--- Begin Text block ---
Partial Differential Equations/Parallel Plate Flow: Realistic IC

The initial velocity profile chosen in the last problem agreed with intuition but honestly came out of thin air. A more realistic development follows.

The problem stated that (to come up with an IC) the fluid was under a pressure difference for some time, so that the flow became steady. "Steady" is another way of saying "not changing with time", and "not changing with time" is another way of saying that:

${\displaystyle \frac{\partial u}{\partial t}=0}$

Putting this into the PDE from the previous section:

${\displaystyle \frac{\partial u}{\partial t}=\nu \frac{{\partial }^{2}u}{\partial y^2}-\frac{P_x}{\rho }}$

${\displaystyle \Downarrow }$

${\displaystyle 0=\nu \frac{{\partial }^{2}u}{\partial y^2}-\frac{P_x}{\rho }\Rightarrow \frac{P_x}{\nu \rho }=\frac{d^{2}u}{d{y}^2}}$

Independent of ${\displaystyle t}$, the PDE became an ODE. The no slip condition results in the following BCs: ${\displaystyle u=0}$ at ${\displaystyle y=0}$ and ${\displaystyle y=1}$.
--- End Text block ---
--- Begin Data supplied ---
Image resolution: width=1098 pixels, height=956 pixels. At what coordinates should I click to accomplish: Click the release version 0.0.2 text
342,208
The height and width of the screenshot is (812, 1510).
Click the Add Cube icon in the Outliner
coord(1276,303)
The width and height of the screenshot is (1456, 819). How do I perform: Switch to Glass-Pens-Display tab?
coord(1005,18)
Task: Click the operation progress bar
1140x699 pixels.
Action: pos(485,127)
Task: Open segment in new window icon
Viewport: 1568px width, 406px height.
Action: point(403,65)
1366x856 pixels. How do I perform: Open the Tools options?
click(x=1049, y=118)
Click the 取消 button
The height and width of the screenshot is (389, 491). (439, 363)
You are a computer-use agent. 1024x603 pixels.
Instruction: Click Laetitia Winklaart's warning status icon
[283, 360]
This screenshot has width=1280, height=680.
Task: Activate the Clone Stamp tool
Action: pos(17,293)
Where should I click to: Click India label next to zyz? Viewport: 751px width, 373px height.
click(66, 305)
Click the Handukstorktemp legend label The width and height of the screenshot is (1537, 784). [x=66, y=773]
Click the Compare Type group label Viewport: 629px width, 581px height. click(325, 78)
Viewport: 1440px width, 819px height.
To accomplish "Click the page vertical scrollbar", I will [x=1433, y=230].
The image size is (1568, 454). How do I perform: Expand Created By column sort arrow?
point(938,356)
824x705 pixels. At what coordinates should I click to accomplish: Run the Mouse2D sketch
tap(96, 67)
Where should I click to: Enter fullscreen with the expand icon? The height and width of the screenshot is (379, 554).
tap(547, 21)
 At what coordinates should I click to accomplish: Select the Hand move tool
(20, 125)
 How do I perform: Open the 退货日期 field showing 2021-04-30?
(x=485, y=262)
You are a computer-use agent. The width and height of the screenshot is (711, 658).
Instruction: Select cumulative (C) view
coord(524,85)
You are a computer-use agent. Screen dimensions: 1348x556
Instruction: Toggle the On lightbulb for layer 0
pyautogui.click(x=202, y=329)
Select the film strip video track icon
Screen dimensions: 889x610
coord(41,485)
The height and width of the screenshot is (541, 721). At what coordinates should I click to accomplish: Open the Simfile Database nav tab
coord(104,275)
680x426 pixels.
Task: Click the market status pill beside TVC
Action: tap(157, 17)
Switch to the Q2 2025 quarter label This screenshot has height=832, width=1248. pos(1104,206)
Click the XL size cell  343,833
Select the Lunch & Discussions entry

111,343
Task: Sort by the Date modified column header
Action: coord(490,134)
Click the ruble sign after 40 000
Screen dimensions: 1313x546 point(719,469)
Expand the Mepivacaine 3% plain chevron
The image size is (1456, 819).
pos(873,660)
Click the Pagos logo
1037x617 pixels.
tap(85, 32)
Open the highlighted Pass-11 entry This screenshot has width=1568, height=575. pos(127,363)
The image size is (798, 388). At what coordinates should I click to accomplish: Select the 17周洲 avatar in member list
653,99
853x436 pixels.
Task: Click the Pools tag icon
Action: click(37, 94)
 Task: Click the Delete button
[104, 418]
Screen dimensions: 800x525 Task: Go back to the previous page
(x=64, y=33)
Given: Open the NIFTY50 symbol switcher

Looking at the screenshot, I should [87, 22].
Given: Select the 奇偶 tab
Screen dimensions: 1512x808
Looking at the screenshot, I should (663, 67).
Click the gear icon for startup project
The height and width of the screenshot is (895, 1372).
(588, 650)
--- End Data supplied ---
> Required work:
(1) Can you retype the passage of the parallel plate flow page that opens with the words containing "Partial Differential Equations/Parallel" and closes with "realistic development follows."?
(2) Which abbreviations written in capital letters appear in the parallel plate flow page?
(3) Could you proceed with the parallel plate flow page from its final sentence?
These entries are material separate from the page on parallel plate flow.

> Final answers:
(1)
Partial Differential Equations/Parallel Plate Flow: Realistic IC

The initial velocity profile chosen in the last problem agreed with intuition but honestly came out of thin air. A more realistic development follows.

(2) IC, PDE, ODE, BCs

(3)
${\displaystyle \frac{d^{2}u}{d{y}^2}=\frac{P_x}{\nu \rho }\Rightarrow u=\frac{P_x}{2\nu \rho }{y}^2+C_{1}y+C_0}$

${\displaystyle 0=\frac{P_x}{2\nu \rho }\cdot 0^2+C_1\cdot 0+C_0\Rightarrow C_0=0\text{(Bottom plate BC: u = 0, y = 0)}}$

${\displaystyle 0=\frac{P_x}{2\nu \rho }\cdot 1^2+C_1\cdot 1\Rightarrow C_1=-\frac{P_x}{2\nu \rho }\text{(Top plate BC: u = 0, y = 1)}}$

${\displaystyle \Downarrow }$

${\displaystyle u=\frac{P_x}{2\nu \rho }(y^2-y)}$

For the sake of example, take ${\displaystyle P_x/(2\nu \rho )=-4}$ (recall that a negative pressure gradient causes left to right flow). This gives a parabola which starts at ${\displaystyle 0}$, increases to a maximum of ${\displaystyle 1}$ at ${\displaystyle y=1/2}$, and returns to ${\displaystyle 0}$ at ${\displaystyle y=1}$.

This parabola looks pretty much identical to the sinusoid previously used (you must zoom in to see a difference). However, even on the narrow domain of interest, the two are very different functions (look at their taylor expansions, for example). Using the parabola instead of the sine function results in a much more involved solution.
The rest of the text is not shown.